With just four sessions in the week, mixed sentiment gripped the KSE after a bearish spell. The week's highlights were some major corporate result announcements. The index closed down 90 points, or 1.1 percent, to 8319 level. Average volume traded over the week declined by 15 percent to 254 million shares compared to 297 million of previous week. Average weekly turnover also shrunk to $467 million, 15 percent down from previous week's $548 million.
After smashing 6.1 percent down preceding week, the index rebounded on Monday on the back of heavy buying in cement and oil companies, closing up 1.4 percent at 8408 level. With the introduction of November counters, futures positions had leveraged to some extent, providing liquidity in the market. Cement sector's upside was mainly due to its planned growth in production from 18 million tons per annum to over 30 millon tons per annum in the next four years.
Moreover, the impact of earthquake also continued. Lucky Cement increase in production by 2000 tons a day led to its upper circuit at Rs 68.55. DGKC, MLCF, FCCL and DCL all closed on their upper circuits.
In the banking sector, rumours of renewed foreign buying in MCB and NBP led them to close on their upper circuits. In the oil sector, PSO closed on its upper cap while POL gained 4 percent to close at Rs 411.75.
Without any CFS session, the market opened on a positive note on Tuesday, gaining 0.9 percent. But it could not sustain above the 8450 level, and plunged 1.1 percent to 8316 level at the close. Volatility prevailed on the back of banking and oil-related stocks.
The downward trend prevailed in the market on Wednesday, due to the settlement of October counters. The index closed down 0.98 percent at 8235 level. The market opened on a positive note making an intra-day high of 0.5percent (40 points) but could not sustain that level and plunged down 2.4 percent (200 points) on the back of some negative rumours regarding PTCL privatisation delay, pushing the stock down 4.9 percent to Rs 60.00. Rumours of the final date for settlement on PTCL issue also renewed interest in PTCL.

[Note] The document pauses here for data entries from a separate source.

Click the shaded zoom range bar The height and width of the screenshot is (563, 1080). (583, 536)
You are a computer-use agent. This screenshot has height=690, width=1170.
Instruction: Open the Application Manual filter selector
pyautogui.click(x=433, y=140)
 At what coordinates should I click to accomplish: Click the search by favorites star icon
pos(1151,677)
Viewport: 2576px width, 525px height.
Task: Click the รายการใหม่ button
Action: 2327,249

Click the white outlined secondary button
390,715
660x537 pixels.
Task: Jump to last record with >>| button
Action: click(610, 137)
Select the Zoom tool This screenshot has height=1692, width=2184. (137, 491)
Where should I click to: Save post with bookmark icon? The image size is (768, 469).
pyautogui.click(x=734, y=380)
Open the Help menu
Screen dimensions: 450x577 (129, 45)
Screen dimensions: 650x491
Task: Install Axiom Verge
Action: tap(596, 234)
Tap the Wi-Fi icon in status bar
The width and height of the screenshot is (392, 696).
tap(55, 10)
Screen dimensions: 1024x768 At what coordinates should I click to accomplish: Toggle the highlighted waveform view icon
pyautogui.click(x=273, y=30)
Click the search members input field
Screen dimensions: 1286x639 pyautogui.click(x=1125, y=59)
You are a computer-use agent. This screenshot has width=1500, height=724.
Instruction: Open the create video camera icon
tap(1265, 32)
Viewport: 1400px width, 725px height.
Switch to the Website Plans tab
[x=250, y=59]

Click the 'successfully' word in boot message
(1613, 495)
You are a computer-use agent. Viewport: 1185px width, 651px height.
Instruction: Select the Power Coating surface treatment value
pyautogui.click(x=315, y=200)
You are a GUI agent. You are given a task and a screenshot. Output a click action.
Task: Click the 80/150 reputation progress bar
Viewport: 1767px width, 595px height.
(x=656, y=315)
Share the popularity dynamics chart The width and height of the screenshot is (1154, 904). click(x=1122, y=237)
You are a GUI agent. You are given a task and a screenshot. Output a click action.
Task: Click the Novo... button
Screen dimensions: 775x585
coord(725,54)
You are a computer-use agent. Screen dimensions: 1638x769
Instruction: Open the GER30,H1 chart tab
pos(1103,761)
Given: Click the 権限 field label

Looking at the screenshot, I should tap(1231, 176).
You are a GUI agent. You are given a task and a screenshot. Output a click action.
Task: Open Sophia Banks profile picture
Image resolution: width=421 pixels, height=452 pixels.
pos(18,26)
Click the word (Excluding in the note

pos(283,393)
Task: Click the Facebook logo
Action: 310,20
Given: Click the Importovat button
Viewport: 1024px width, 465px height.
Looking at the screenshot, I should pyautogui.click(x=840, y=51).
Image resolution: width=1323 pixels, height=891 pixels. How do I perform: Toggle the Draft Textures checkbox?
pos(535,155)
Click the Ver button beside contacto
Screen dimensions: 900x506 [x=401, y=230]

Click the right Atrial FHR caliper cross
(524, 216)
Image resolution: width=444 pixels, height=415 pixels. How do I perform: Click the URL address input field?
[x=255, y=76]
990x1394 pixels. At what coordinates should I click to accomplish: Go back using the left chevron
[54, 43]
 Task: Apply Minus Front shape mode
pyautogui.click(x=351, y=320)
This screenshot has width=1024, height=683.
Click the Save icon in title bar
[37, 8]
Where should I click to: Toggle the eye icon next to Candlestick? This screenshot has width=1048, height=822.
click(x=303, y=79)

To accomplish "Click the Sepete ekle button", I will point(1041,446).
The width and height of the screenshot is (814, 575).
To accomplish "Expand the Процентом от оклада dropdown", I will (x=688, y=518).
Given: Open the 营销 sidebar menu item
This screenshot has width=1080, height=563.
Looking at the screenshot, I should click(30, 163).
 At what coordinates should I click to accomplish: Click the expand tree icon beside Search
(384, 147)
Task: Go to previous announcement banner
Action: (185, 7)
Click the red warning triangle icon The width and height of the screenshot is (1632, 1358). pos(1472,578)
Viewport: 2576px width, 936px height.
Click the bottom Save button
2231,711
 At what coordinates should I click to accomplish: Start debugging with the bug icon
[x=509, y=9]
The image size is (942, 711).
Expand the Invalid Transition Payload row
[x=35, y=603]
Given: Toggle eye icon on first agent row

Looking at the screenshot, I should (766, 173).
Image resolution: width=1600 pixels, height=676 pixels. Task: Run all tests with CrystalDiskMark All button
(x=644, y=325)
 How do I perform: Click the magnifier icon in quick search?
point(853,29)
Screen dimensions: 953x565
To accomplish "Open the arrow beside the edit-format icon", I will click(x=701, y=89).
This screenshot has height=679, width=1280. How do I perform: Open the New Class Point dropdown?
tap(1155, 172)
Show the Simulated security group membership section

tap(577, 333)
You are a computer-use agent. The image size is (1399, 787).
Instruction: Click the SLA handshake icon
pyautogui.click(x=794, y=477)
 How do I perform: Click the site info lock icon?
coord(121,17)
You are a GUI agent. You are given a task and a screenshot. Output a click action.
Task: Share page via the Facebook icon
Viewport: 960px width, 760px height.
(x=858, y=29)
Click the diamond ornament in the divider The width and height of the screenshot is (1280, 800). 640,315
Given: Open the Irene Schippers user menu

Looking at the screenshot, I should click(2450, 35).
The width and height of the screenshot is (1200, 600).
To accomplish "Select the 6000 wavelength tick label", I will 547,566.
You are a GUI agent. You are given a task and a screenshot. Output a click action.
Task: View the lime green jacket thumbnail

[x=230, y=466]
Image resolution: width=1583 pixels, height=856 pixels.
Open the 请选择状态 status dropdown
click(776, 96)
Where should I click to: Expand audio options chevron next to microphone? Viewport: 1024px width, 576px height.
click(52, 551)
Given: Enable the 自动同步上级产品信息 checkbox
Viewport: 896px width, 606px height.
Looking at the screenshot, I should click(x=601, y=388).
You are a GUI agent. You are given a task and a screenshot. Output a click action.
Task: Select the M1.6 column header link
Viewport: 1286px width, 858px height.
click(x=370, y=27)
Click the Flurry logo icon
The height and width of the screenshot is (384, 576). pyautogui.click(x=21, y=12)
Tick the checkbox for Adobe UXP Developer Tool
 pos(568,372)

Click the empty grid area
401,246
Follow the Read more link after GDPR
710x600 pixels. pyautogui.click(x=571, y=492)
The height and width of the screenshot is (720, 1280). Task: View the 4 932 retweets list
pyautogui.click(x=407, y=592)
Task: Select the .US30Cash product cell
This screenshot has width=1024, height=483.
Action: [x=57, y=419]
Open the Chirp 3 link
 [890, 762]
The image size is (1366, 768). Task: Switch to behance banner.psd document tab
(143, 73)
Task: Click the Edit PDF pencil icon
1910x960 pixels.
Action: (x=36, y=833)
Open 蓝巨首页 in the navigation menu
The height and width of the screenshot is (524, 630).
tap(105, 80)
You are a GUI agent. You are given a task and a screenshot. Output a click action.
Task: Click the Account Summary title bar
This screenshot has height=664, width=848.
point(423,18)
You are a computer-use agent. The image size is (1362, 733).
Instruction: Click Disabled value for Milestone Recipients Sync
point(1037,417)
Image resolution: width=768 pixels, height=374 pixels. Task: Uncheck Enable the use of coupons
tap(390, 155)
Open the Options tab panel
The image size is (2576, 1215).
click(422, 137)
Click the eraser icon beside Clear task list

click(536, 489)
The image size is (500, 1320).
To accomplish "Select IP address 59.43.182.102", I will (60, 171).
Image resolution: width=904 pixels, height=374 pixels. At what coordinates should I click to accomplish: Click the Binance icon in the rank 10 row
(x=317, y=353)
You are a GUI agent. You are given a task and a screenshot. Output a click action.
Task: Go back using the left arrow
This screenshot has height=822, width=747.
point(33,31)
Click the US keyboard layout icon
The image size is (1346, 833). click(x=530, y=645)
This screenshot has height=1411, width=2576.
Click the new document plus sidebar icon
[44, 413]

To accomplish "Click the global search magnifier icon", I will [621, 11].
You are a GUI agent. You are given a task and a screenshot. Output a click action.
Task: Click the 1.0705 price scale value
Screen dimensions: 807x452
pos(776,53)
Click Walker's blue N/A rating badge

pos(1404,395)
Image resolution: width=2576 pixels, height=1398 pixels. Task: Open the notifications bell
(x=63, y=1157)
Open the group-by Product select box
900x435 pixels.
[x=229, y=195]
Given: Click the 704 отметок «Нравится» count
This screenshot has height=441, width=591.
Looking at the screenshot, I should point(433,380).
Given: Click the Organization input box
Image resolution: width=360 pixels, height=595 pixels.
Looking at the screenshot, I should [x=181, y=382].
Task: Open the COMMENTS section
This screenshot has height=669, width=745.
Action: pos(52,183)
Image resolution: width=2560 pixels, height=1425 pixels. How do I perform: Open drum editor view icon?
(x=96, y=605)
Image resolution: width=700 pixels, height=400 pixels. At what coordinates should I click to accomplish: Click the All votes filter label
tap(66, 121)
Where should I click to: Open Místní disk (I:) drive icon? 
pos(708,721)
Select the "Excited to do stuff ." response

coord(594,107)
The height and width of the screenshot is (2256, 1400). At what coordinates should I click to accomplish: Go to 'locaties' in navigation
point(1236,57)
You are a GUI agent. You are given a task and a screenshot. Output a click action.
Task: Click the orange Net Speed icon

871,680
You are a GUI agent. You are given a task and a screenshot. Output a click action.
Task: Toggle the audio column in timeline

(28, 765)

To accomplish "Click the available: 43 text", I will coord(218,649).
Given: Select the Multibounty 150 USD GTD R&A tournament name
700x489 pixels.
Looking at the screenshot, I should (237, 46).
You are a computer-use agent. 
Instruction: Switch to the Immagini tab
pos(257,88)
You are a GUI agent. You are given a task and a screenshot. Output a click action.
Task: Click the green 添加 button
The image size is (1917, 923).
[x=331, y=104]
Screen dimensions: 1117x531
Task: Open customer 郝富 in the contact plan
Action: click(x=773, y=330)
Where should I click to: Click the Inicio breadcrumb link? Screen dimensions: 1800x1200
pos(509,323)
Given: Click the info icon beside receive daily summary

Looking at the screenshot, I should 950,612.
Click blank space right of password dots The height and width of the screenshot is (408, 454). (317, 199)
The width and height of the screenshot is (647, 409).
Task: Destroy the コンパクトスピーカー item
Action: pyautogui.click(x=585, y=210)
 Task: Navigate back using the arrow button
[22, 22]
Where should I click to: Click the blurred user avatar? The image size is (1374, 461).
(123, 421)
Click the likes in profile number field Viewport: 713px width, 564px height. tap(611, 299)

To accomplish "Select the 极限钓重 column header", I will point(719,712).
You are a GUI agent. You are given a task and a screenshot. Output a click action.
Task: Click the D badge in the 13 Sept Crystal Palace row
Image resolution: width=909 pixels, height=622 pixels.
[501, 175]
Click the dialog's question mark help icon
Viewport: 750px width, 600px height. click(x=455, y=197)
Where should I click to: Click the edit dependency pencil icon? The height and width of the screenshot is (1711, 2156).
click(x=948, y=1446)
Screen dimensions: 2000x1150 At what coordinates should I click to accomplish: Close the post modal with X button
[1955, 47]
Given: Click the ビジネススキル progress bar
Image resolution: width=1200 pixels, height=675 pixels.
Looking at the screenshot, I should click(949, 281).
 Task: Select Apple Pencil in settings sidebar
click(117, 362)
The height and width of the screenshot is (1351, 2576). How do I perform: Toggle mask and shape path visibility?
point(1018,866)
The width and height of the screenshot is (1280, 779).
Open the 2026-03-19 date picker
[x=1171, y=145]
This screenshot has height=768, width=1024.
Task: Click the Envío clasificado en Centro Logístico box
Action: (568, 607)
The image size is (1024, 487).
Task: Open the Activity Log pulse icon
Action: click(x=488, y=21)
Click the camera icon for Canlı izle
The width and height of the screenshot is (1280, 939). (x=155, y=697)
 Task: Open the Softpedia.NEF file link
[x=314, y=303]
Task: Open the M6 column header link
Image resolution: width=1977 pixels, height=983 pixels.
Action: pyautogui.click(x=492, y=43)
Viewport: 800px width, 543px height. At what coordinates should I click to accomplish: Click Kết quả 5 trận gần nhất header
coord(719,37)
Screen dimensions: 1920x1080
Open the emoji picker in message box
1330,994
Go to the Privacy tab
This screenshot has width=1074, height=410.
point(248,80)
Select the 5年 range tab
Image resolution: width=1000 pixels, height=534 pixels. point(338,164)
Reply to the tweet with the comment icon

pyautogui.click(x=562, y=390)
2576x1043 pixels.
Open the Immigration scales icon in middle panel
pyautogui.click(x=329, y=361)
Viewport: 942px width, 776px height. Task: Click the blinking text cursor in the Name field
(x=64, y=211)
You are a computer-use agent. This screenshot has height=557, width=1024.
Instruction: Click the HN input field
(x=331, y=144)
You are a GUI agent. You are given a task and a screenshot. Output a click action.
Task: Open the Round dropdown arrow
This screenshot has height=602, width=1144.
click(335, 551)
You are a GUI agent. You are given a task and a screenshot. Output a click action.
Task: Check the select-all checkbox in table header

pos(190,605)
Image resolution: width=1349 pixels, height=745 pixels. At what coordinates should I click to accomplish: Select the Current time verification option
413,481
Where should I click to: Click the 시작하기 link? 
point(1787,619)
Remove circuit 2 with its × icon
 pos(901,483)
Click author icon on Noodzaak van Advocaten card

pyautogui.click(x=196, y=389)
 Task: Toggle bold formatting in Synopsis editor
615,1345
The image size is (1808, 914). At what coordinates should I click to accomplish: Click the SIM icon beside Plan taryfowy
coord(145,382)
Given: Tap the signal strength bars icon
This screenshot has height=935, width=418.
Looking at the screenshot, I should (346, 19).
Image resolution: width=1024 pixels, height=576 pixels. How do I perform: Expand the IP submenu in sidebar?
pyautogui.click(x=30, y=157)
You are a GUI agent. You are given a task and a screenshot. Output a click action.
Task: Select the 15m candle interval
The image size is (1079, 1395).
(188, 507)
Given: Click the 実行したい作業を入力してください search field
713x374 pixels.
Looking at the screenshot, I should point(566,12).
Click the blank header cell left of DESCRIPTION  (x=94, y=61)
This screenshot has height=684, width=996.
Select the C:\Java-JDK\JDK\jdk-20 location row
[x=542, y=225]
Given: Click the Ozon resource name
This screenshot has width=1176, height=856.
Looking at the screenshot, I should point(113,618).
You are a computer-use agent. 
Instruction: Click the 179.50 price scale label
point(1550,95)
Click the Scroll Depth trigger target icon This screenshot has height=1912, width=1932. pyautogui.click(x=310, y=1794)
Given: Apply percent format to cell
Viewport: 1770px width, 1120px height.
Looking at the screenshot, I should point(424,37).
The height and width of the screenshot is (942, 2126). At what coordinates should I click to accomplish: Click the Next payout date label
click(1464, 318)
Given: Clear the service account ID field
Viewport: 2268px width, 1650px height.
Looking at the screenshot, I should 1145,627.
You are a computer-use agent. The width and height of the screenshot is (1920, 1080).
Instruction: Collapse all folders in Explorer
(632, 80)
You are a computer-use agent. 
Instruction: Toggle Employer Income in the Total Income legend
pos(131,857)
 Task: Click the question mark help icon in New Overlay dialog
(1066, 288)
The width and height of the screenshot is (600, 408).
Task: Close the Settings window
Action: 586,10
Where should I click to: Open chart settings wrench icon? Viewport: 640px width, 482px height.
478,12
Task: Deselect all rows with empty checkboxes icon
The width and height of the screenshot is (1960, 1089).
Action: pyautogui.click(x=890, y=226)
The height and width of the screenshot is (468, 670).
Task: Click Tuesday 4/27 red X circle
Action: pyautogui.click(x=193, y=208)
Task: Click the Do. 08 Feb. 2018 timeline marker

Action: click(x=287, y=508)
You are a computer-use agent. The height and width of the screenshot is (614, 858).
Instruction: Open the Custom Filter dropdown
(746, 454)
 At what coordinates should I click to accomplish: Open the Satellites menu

Results poured in all through the week, with some above expectations and others below expectations. Cement companies on average reported above average results, while banks reported earnings inline with expectations. PTCL also reported earnings, which were very close to expectations, while Nishat Chunian reported below expected earnings. Some results were still in the process of being published as KSE was closed on Friday and Saturday, and will open on Monday.
Fahad Majid Hasan, research analyst from Alfalah Securities, said that with hardly two trading sessions left this week, "we expect the market to remain lacklustre". Although the recent corporate announcements are expected to create positive sentiment, a lot would depend on PTCL.
Tariq Hussain Khan, research analyst at Atlas Investment Bank, said the main reason attributable to volatility was the final week of all major corporate financial result announcements and the notorious issue regarding the sale of PTCL to Etisalat. Earnings of almost all companies were in line with market expectations. Judging from the trend of the market, a short to medium-term range set at the KSE-100 Index is 8250-8750.
"Therefore, with the results season now over, we expect the market to remain range-bound with relatively less volatility. However, any unprecedented major fundamental change cannot be ruled out, which can result in the market to escape the expected range."
Waleed Mohsin, research analyst from KASB Equities, said that the PTCL issue is going to dictate the market sentiment. "With Eid holidays around the corner and only a few trading sessions remaining, we believe that market activity would be limited and the market could remain under pressure. We advise our investors to go long in fundamentally strong scrips. We recommend a buy on Azgard Nine, Chenab Ltd, Fauji Bin Qasim, Kapco, ICI Pakistan, Nishat Chunian, Nishat Mills, Packages, and POL."